Wischer & Co. Pty. Ltd.
- Type: Private
- Industry: Fertilisers, chemicals
- Founded: c. 1880s-1890s (as Wischer and Co.)
- Founder: Wischer family (proprietors)
- Defunct: 1929
- Fate: Amalgamated into Commonwealth Fertilisers and Chemicals
- Headquarters: Melbourne, Victoria
- Area served: Victoria; wider Australia
- Products: Superphosphate, bone manures, chemical manures

= Wischer & Co. =

Victorian fertiliser and chemical-manure manufacturer (c.1880s–1929)

Wischer & Co. Pty. Ltd. was an Australian fertiliser and chemical company active in the late nineteenth and early twentieth centuries.
The firm was a local competitor to Cuming, Smith & Co. and other suppliers of superphosphate and acid for agricultural markets. It maintained manufacturing operations in Melbourne, producing chemical manures used by grain and pasture farmers across Victoria. Manufacturing began at their purpose-built factory in Footscray during the second half of 1896.

Advertisements and reports in the 1890s indicate that Wischers was regarded as one of the principal producers of chemical manures in the state of Victoria alongside Cuming Smith, Mount Lyell, and other rivals. Its products were widely marketed to cereal growers, reflecting the growing importance of fertilisers in counteracting the nutrient-poor soils of south-eastern Australia.

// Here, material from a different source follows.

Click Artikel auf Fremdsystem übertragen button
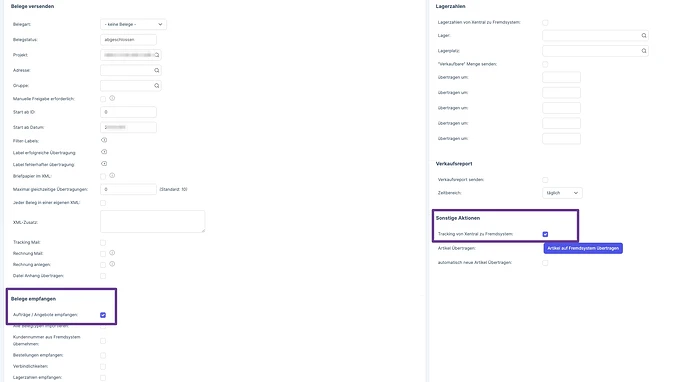690x382 pixels. pos(583,248)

In 1929, Wischer & Co. was one of four Victoria based firms consolidated into the newly formed Commonwealth Fertilisers and Chemicals, alongside Cuming Smith & Co., Mount Lyell Mining & Railway Company, and Nobel (Australia) Ltd. The merger rationalised production into larger facilities at Yarraville and Port Melbourne, and Wischers’ independent operations ceased thereafter.

== History ==
German-born manufacturer Wilhelm H. Wischer had emigrated from Magdeburg with his wife Marie, and established a chemical and fertiliser works at Yarraville in the late 1890s; the partnership was incorporated as Wischer & Co. Pty Ltd during that period. Messrs. Wischer & Co. exhibited prominently at the 1900 regional show, boasting high-phosphoric superphosphate and noting “no difficulty in disposing of their manufactures” due to strong demand.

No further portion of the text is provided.